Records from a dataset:
Start of Block

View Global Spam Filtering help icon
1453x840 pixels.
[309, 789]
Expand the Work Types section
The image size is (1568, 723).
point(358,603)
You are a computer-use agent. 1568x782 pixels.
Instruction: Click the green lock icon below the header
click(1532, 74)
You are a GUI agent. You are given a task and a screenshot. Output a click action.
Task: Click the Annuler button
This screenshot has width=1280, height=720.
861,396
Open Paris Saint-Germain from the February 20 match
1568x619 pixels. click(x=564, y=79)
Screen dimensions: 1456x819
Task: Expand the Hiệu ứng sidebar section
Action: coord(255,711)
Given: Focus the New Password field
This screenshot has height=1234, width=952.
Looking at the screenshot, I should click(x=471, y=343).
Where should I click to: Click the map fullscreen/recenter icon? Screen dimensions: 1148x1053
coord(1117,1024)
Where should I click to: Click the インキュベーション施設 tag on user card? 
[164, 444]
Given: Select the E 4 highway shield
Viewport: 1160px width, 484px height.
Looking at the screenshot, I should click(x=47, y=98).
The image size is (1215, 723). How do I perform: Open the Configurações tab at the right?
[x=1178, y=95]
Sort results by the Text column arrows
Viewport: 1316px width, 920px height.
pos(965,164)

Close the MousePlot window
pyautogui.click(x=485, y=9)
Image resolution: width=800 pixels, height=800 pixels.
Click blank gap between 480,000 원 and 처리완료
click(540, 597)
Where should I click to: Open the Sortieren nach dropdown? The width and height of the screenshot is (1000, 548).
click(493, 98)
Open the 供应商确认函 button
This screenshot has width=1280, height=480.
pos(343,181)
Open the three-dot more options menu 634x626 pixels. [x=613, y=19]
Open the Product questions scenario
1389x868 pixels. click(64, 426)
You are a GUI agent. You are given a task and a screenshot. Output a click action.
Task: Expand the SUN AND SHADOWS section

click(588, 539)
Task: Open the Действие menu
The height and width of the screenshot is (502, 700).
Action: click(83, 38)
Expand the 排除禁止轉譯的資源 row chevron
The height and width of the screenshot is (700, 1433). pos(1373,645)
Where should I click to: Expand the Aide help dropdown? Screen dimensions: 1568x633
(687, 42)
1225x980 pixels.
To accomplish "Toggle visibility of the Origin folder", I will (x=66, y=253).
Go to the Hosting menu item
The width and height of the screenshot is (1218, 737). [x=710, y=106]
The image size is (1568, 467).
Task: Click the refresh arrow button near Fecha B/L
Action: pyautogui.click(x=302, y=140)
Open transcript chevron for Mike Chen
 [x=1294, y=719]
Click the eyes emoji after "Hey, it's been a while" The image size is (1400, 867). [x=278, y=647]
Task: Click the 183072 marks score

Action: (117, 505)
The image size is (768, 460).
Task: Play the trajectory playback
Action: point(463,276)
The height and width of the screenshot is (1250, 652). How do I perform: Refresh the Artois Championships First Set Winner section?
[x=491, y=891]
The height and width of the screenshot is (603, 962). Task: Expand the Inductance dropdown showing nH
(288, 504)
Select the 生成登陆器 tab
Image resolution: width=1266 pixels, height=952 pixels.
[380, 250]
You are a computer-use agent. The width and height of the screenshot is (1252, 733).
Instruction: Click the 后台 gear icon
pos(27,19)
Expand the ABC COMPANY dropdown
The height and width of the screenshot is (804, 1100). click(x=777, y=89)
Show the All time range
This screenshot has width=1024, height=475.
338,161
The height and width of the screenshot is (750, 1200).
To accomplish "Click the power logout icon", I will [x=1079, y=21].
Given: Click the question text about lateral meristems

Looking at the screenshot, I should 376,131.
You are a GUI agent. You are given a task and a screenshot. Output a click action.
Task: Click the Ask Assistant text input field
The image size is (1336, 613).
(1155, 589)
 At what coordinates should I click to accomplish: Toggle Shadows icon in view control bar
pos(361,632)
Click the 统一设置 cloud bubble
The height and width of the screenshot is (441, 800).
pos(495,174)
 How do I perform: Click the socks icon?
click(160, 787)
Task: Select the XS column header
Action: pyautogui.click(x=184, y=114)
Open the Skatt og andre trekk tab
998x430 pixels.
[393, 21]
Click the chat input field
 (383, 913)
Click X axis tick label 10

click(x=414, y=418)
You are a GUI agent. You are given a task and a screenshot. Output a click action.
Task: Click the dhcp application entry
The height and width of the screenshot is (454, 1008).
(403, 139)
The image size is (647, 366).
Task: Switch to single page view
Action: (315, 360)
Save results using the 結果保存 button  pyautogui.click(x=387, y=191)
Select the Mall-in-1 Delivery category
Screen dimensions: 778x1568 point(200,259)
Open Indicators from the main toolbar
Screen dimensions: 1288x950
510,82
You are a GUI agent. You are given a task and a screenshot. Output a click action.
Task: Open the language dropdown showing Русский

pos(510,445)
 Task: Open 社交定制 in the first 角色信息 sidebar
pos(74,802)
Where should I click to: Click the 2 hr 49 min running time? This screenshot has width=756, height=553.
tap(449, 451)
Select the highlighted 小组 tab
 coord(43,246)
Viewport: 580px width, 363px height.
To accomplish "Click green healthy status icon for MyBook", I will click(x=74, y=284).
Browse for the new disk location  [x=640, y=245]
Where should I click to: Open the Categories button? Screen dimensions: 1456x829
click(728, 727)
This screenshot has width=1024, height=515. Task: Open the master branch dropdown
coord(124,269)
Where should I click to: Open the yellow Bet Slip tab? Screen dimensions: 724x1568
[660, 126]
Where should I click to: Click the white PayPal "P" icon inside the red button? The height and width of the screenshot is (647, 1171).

End of Block

Every entry should be printed again exactly as it stands.

RESULT OF THE TASK:
View Global Spam Filtering help icon
1453x840 pixels.
[309, 789]
Expand the Work Types section
The image size is (1568, 723).
point(358,603)
You are a computer-use agent. 1568x782 pixels.
Instruction: Click the green lock icon below the header
click(1532, 74)
You are a GUI agent. You are given a task and a screenshot. Output a click action.
Task: Click the Annuler button
This screenshot has width=1280, height=720.
861,396
Open Paris Saint-Germain from the February 20 match
1568x619 pixels. click(x=564, y=79)
Screen dimensions: 1456x819
Task: Expand the Hiệu ứng sidebar section
Action: coord(255,711)
Given: Focus the New Password field
This screenshot has height=1234, width=952.
Looking at the screenshot, I should click(x=471, y=343).
Where should I click to: Click the map fullscreen/recenter icon? Screen dimensions: 1148x1053
coord(1117,1024)
Where should I click to: Click the インキュベーション施設 tag on user card? 
[164, 444]
Given: Select the E 4 highway shield
Viewport: 1160px width, 484px height.
Looking at the screenshot, I should click(x=47, y=98).
The image size is (1215, 723). How do I perform: Open the Configurações tab at the right?
[x=1178, y=95]
Sort results by the Text column arrows
Viewport: 1316px width, 920px height.
pos(965,164)

Close the MousePlot window
pyautogui.click(x=485, y=9)
Image resolution: width=800 pixels, height=800 pixels.
Click blank gap between 480,000 원 and 처리완료
click(540, 597)
Where should I click to: Open the Sortieren nach dropdown? The width and height of the screenshot is (1000, 548).
click(493, 98)
Open the 供应商确认函 button
This screenshot has width=1280, height=480.
pos(343,181)
Open the three-dot more options menu 634x626 pixels. [x=613, y=19]
Open the Product questions scenario
1389x868 pixels. click(64, 426)
You are a GUI agent. You are given a task and a screenshot. Output a click action.
Task: Expand the SUN AND SHADOWS section

click(588, 539)
Task: Open the Действие menu
The height and width of the screenshot is (502, 700).
Action: click(83, 38)
Expand the 排除禁止轉譯的資源 row chevron
The height and width of the screenshot is (700, 1433). pos(1373,645)
Where should I click to: Expand the Aide help dropdown? Screen dimensions: 1568x633
(687, 42)
1225x980 pixels.
To accomplish "Toggle visibility of the Origin folder", I will (x=66, y=253).
Go to the Hosting menu item
The width and height of the screenshot is (1218, 737). [x=710, y=106]
The image size is (1568, 467).
Task: Click the refresh arrow button near Fecha B/L
Action: pyautogui.click(x=302, y=140)
Open transcript chevron for Mike Chen
 [x=1294, y=719]
Click the eyes emoji after "Hey, it's been a while" The image size is (1400, 867). [x=278, y=647]
Task: Click the 183072 marks score

Action: (117, 505)
The image size is (768, 460).
Task: Play the trajectory playback
Action: point(463,276)
The height and width of the screenshot is (1250, 652). How do I perform: Refresh the Artois Championships First Set Winner section?
[x=491, y=891]
The height and width of the screenshot is (603, 962). Task: Expand the Inductance dropdown showing nH
(288, 504)
Select the 生成登陆器 tab
Image resolution: width=1266 pixels, height=952 pixels.
[380, 250]
You are a computer-use agent. The width and height of the screenshot is (1252, 733).
Instruction: Click the 后台 gear icon
pos(27,19)
Expand the ABC COMPANY dropdown
The height and width of the screenshot is (804, 1100). click(x=777, y=89)
Show the All time range
This screenshot has width=1024, height=475.
338,161
The height and width of the screenshot is (750, 1200).
To accomplish "Click the power logout icon", I will [x=1079, y=21].
Given: Click the question text about lateral meristems

Looking at the screenshot, I should 376,131.
You are a GUI agent. You are given a task and a screenshot. Output a click action.
Task: Click the Ask Assistant text input field
The image size is (1336, 613).
(1155, 589)
 At what coordinates should I click to accomplish: Toggle Shadows icon in view control bar
pos(361,632)
Click the 统一设置 cloud bubble
The height and width of the screenshot is (441, 800).
pos(495,174)
 How do I perform: Click the socks icon?
click(160, 787)
Task: Select the XS column header
Action: pyautogui.click(x=184, y=114)
Open the Skatt og andre trekk tab
998x430 pixels.
[393, 21]
Click the chat input field
 (383, 913)
Click X axis tick label 10

click(x=414, y=418)
You are a GUI agent. You are given a task and a screenshot. Output a click action.
Task: Click the dhcp application entry
The height and width of the screenshot is (454, 1008).
(403, 139)
The image size is (647, 366).
Task: Switch to single page view
Action: (315, 360)
Save results using the 結果保存 button  pyautogui.click(x=387, y=191)
Select the Mall-in-1 Delivery category
Screen dimensions: 778x1568 point(200,259)
Open Indicators from the main toolbar
Screen dimensions: 1288x950
510,82
You are a GUI agent. You are given a task and a screenshot. Output a click action.
Task: Open the language dropdown showing Русский

pos(510,445)
 Task: Open 社交定制 in the first 角色信息 sidebar
pos(74,802)
Where should I click to: Click the 2 hr 49 min running time? This screenshot has width=756, height=553.
tap(449, 451)
Select the highlighted 小组 tab
 coord(43,246)
Viewport: 580px width, 363px height.
To accomplish "Click green healthy status icon for MyBook", I will click(x=74, y=284).
Browse for the new disk location  [x=640, y=245]
Where should I click to: Open the Categories button? Screen dimensions: 1456x829
click(728, 727)
This screenshot has width=1024, height=515. Task: Open the master branch dropdown
coord(124,269)
Where should I click to: Open the yellow Bet Slip tab? Screen dimensions: 724x1568
[660, 126]
Where should I click to: Click the white PayPal "P" icon inside the red button? The height and width of the screenshot is (647, 1171).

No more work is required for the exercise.